[start]

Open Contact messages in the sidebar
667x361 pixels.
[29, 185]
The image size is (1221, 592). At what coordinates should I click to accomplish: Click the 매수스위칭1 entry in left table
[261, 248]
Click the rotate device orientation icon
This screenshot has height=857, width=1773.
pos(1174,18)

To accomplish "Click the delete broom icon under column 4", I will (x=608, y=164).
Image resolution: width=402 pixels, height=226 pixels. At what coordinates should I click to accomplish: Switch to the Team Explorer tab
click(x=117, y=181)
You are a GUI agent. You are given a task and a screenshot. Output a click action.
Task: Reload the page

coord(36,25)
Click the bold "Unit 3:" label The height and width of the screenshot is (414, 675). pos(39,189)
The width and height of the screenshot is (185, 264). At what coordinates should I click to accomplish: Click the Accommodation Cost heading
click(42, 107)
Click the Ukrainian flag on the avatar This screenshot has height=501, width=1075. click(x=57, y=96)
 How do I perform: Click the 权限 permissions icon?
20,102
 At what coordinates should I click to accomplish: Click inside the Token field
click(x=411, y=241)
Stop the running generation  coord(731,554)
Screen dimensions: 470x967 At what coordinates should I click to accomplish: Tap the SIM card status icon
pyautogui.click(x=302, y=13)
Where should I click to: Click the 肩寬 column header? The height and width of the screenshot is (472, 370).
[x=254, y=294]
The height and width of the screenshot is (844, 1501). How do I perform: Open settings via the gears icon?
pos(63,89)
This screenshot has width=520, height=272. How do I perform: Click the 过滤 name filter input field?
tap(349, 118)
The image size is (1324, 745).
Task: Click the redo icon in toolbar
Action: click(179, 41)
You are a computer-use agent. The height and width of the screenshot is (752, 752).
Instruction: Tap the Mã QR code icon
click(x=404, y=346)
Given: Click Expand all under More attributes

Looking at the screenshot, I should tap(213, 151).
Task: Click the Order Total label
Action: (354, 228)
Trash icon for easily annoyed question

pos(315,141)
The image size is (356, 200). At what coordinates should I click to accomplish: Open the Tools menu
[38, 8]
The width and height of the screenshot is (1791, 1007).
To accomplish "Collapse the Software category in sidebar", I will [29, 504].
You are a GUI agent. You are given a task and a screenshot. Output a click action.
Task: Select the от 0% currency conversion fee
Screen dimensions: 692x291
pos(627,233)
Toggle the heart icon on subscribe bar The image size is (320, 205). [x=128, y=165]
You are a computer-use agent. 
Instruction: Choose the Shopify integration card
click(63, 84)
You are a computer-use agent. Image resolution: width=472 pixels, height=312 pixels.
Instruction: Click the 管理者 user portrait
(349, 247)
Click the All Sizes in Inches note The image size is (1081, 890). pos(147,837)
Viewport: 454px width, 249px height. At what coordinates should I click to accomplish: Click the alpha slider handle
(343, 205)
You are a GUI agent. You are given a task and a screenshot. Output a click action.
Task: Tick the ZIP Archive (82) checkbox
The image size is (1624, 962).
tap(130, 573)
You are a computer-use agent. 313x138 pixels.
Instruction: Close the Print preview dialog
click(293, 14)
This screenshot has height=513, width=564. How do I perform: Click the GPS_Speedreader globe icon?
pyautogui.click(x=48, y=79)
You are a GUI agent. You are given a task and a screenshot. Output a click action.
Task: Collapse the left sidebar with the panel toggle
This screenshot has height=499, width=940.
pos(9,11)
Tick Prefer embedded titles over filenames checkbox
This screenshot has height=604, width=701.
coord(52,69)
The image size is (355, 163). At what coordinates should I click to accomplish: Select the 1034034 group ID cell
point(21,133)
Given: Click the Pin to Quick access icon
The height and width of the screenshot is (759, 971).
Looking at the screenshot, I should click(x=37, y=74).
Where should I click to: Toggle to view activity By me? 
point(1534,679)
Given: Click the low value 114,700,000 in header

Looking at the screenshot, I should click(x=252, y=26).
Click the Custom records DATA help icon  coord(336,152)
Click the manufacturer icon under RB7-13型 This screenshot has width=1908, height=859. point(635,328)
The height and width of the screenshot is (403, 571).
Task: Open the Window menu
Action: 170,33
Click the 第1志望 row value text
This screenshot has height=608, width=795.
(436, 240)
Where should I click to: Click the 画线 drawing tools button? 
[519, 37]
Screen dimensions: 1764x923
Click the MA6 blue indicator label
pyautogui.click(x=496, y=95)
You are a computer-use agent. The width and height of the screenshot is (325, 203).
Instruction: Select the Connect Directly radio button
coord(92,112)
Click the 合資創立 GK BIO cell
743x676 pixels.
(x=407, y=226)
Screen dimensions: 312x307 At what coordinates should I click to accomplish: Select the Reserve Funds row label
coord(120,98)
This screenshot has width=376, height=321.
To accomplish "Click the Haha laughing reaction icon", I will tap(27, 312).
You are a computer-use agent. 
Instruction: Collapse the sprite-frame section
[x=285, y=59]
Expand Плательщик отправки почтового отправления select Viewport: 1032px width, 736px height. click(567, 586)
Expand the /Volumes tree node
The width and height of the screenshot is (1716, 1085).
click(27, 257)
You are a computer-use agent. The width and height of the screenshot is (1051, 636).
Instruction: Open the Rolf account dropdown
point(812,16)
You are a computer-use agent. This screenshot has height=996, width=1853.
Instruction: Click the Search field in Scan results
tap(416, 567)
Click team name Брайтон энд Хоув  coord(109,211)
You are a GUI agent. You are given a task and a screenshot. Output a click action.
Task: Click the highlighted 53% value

[end]

#### Problem statement:
Please reproduce all of the data above, word for word and line for line.

#### Answer to the exercise:
Open Contact messages in the sidebar
667x361 pixels.
[29, 185]
The image size is (1221, 592). At what coordinates should I click to accomplish: Click the 매수스위칭1 entry in left table
[261, 248]
Click the rotate device orientation icon
This screenshot has height=857, width=1773.
pos(1174,18)

To accomplish "Click the delete broom icon under column 4", I will (x=608, y=164).
Image resolution: width=402 pixels, height=226 pixels. At what coordinates should I click to accomplish: Switch to the Team Explorer tab
click(x=117, y=181)
You are a GUI agent. You are given a task and a screenshot. Output a click action.
Task: Reload the page

coord(36,25)
Click the bold "Unit 3:" label The height and width of the screenshot is (414, 675). pos(39,189)
The width and height of the screenshot is (185, 264). At what coordinates should I click to accomplish: Click the Accommodation Cost heading
click(42, 107)
Click the Ukrainian flag on the avatar This screenshot has height=501, width=1075. click(x=57, y=96)
 How do I perform: Click the 权限 permissions icon?
20,102
 At what coordinates should I click to accomplish: Click inside the Token field
click(x=411, y=241)
Stop the running generation  coord(731,554)
Screen dimensions: 470x967 At what coordinates should I click to accomplish: Tap the SIM card status icon
pyautogui.click(x=302, y=13)
Where should I click to: Click the 肩寬 column header? The height and width of the screenshot is (472, 370).
[x=254, y=294]
The height and width of the screenshot is (844, 1501). How do I perform: Open settings via the gears icon?
pos(63,89)
This screenshot has width=520, height=272. How do I perform: Click the 过滤 name filter input field?
tap(349, 118)
The image size is (1324, 745).
Task: Click the redo icon in toolbar
Action: click(179, 41)
You are a computer-use agent. The height and width of the screenshot is (752, 752).
Instruction: Tap the Mã QR code icon
click(x=404, y=346)
Given: Click Expand all under More attributes

Looking at the screenshot, I should tap(213, 151).
Task: Click the Order Total label
Action: (354, 228)
Trash icon for easily annoyed question

pos(315,141)
The image size is (356, 200). At what coordinates should I click to accomplish: Open the Tools menu
[38, 8]
The width and height of the screenshot is (1791, 1007).
To accomplish "Collapse the Software category in sidebar", I will [29, 504].
You are a GUI agent. You are given a task and a screenshot. Output a click action.
Task: Select the от 0% currency conversion fee
Screen dimensions: 692x291
pos(627,233)
Toggle the heart icon on subscribe bar The image size is (320, 205). [x=128, y=165]
You are a computer-use agent. 
Instruction: Choose the Shopify integration card
click(63, 84)
You are a computer-use agent. Image resolution: width=472 pixels, height=312 pixels.
Instruction: Click the 管理者 user portrait
(349, 247)
Click the All Sizes in Inches note The image size is (1081, 890). pos(147,837)
Viewport: 454px width, 249px height. At what coordinates should I click to accomplish: Click the alpha slider handle
(343, 205)
You are a GUI agent. You are given a task and a screenshot. Output a click action.
Task: Tick the ZIP Archive (82) checkbox
The image size is (1624, 962).
tap(130, 573)
You are a computer-use agent. 313x138 pixels.
Instruction: Close the Print preview dialog
click(293, 14)
This screenshot has height=513, width=564. How do I perform: Click the GPS_Speedreader globe icon?
pyautogui.click(x=48, y=79)
You are a GUI agent. You are given a task and a screenshot. Output a click action.
Task: Collapse the left sidebar with the panel toggle
This screenshot has height=499, width=940.
pos(9,11)
Tick Prefer embedded titles over filenames checkbox
This screenshot has height=604, width=701.
coord(52,69)
The image size is (355, 163). At what coordinates should I click to accomplish: Select the 1034034 group ID cell
point(21,133)
Given: Click the Pin to Quick access icon
The height and width of the screenshot is (759, 971).
Looking at the screenshot, I should click(x=37, y=74).
Where should I click to: Toggle to view activity By me? 
point(1534,679)
Given: Click the low value 114,700,000 in header

Looking at the screenshot, I should click(x=252, y=26).
Click the Custom records DATA help icon  coord(336,152)
Click the manufacturer icon under RB7-13型 This screenshot has width=1908, height=859. point(635,328)
The height and width of the screenshot is (403, 571).
Task: Open the Window menu
Action: 170,33
Click the 第1志望 row value text
This screenshot has height=608, width=795.
(436, 240)
Where should I click to: Click the 画线 drawing tools button? 
[519, 37]
Screen dimensions: 1764x923
Click the MA6 blue indicator label
pyautogui.click(x=496, y=95)
You are a computer-use agent. The width and height of the screenshot is (325, 203).
Instruction: Select the Connect Directly radio button
coord(92,112)
Click the 合資創立 GK BIO cell
743x676 pixels.
(x=407, y=226)
Screen dimensions: 312x307 At what coordinates should I click to accomplish: Select the Reserve Funds row label
coord(120,98)
This screenshot has width=376, height=321.
To accomplish "Click the Haha laughing reaction icon", I will tap(27, 312).
You are a computer-use agent. 
Instruction: Collapse the sprite-frame section
[x=285, y=59]
Expand Плательщик отправки почтового отправления select Viewport: 1032px width, 736px height. click(567, 586)
Expand the /Volumes tree node
The width and height of the screenshot is (1716, 1085).
click(27, 257)
You are a computer-use agent. The width and height of the screenshot is (1051, 636).
Instruction: Open the Rolf account dropdown
point(812,16)
You are a computer-use agent. This screenshot has height=996, width=1853.
Instruction: Click the Search field in Scan results
tap(416, 567)
Click team name Брайтон энд Хоув  coord(109,211)
You are a GUI agent. You are given a task and a screenshot. Output a click action.
Task: Click the highlighted 53% value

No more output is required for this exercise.